What programs does Pittsburgh Seminary offer?
More than 300 students are enrolled at Pittsburgh Seminary and more than 3,000 persons participate in the seminary's special programs annually. Seminary degree programs include Master of Divinity, Master of Divinity with Church Planting Emphasis, and Master of Divinity joint degrees in law, social work, and public policy in cooperation with local universities. Other degree programs include the Master of Arts, Doctor of Ministry, and a joint Ph.D. with University of Pittsburgh. Nondegree emphases include Pneuma: Spiritual Direction and Leadership Program, spiritual formation, Christian leadership for urban ministry, and commissioned ruling elder certification. A wealth of seminars and lectureships are offered through the Department of Continuing Education. Through the World Mission Initiative students have opportunities for cross-cultural experiences. The annual Miller Summer Youth Institute provides an opportunity for high school students to participate in two weeks of inspiration and exploration as they learn more about theological education and ministry.

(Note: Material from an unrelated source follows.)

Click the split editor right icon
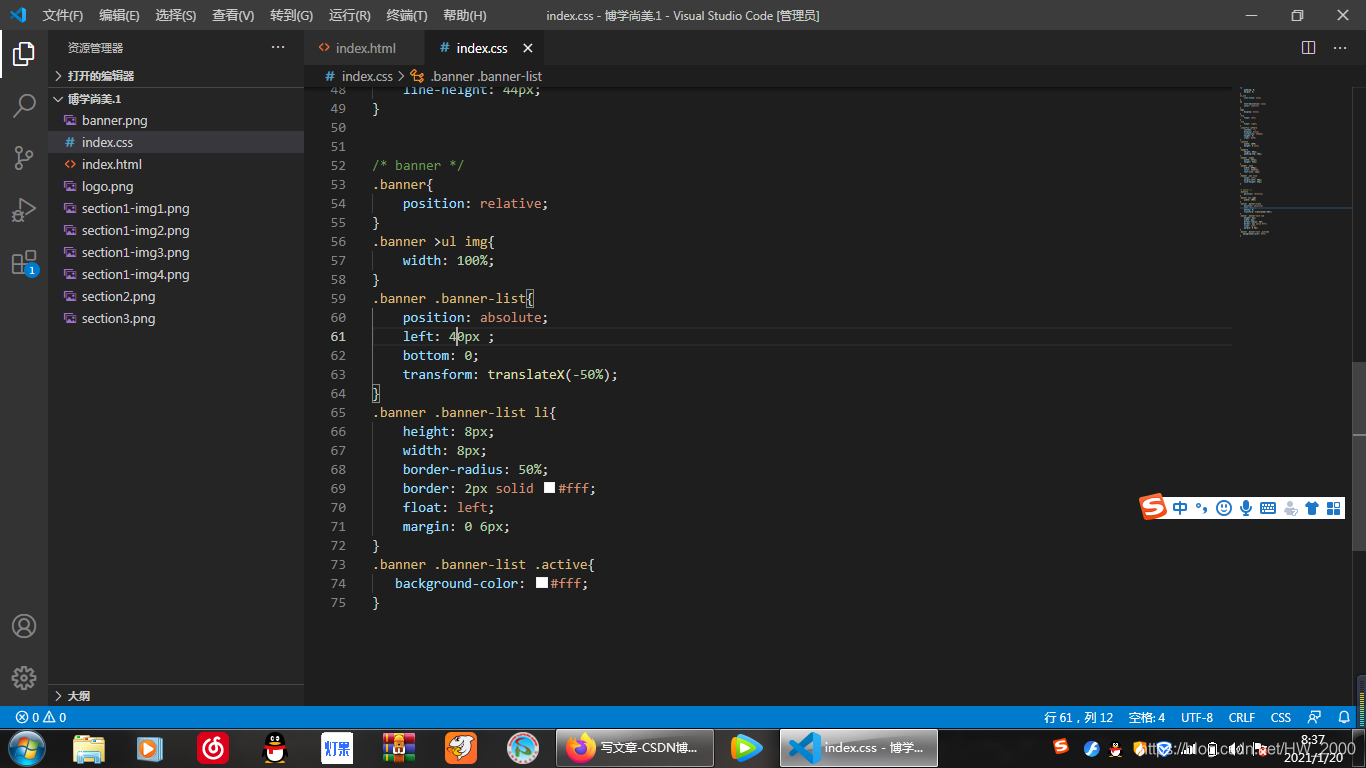 point(1308,48)
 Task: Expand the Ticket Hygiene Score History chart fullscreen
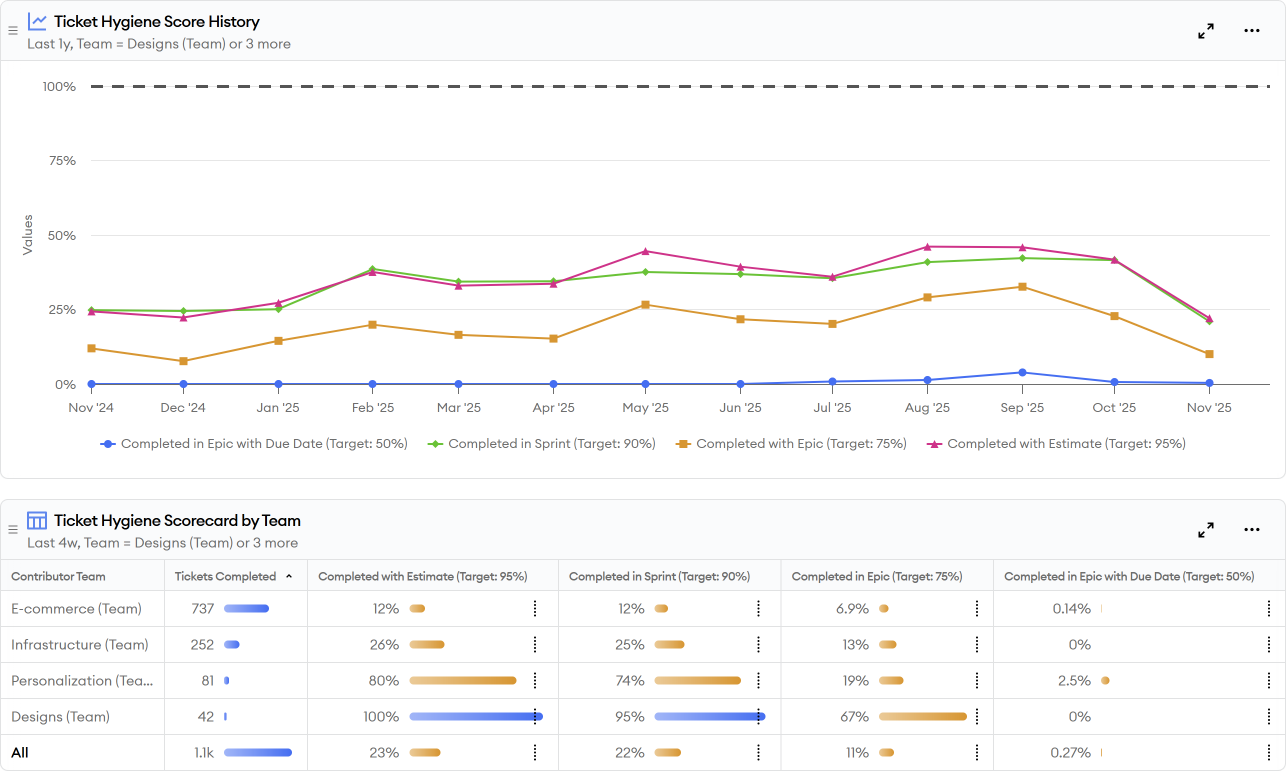[x=1206, y=31]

Meet a Pittsburgh student: Ellen Dawson
A former PC(USA) Young Adult Volunteer in Guatemala, Ellen envisioned herself serving God in the mission field or an established church stateside. At a family friend’s suggestion, Ellen packed her bags and left South Carolina to pursue a degree at Pittsburgh Theological Seminary.
With a heart for mission, Ellen is a work-study student in the Seminary’s World Mission Initiative office. Along with a group of PTS students she traveled to Southeast Asia. “On that trip, I discovered new gifts for ministry. Now I just have to process how I can use these gifts.”

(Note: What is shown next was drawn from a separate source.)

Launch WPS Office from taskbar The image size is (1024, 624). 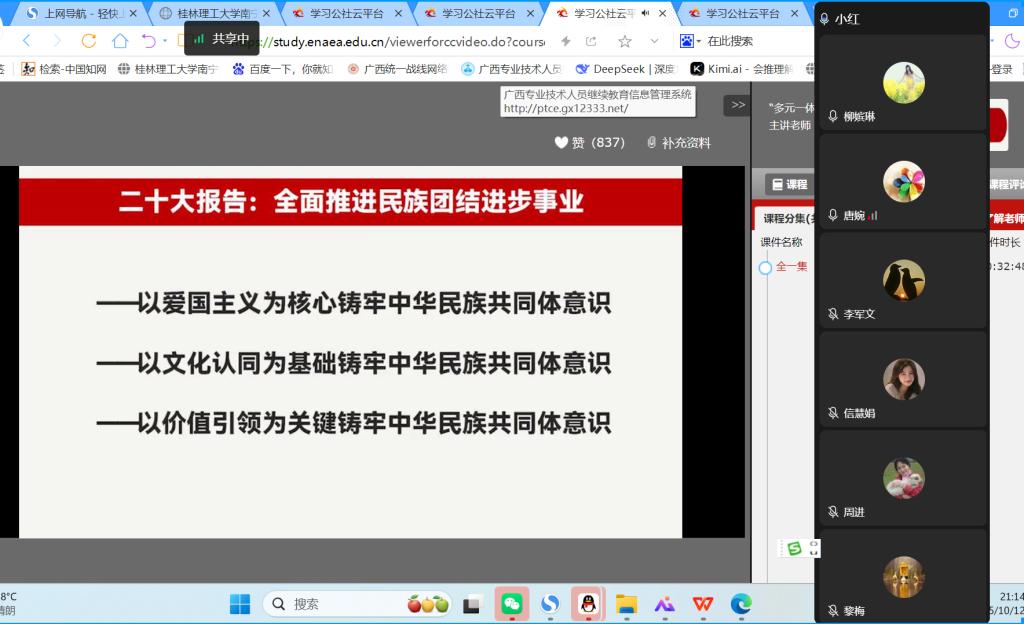coord(703,604)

Seminary for Ellen has been an ongoing discernment process of how to incorporate her class work, experiences and talents in her future ministry. “For now I’m thinking new church development. If you’d have asked me at the beginning of my studies what I would have wanted to do with my life, I would not have said ‘new church development.’ The fact that I’m considering that now is exciting.”
Pittsburgh Theological Seminary’s proximity to urban, rural, established and new churches gives students like Ellen a variety of experiences. Having completed her field education in a 400-member traditional suburban church, Ellen opted to later serve as an intern with the Hot Metal Bridge Faith Community, an innovative, emergent church on the city’s South Side.
“When I came to the Seminary I thought I knew what I wanted, where I’d be, and that I was answering God’s call. I’ve learned that although I’m answering that call by preparing for ministry, I need to keep being open to the call because it changes.”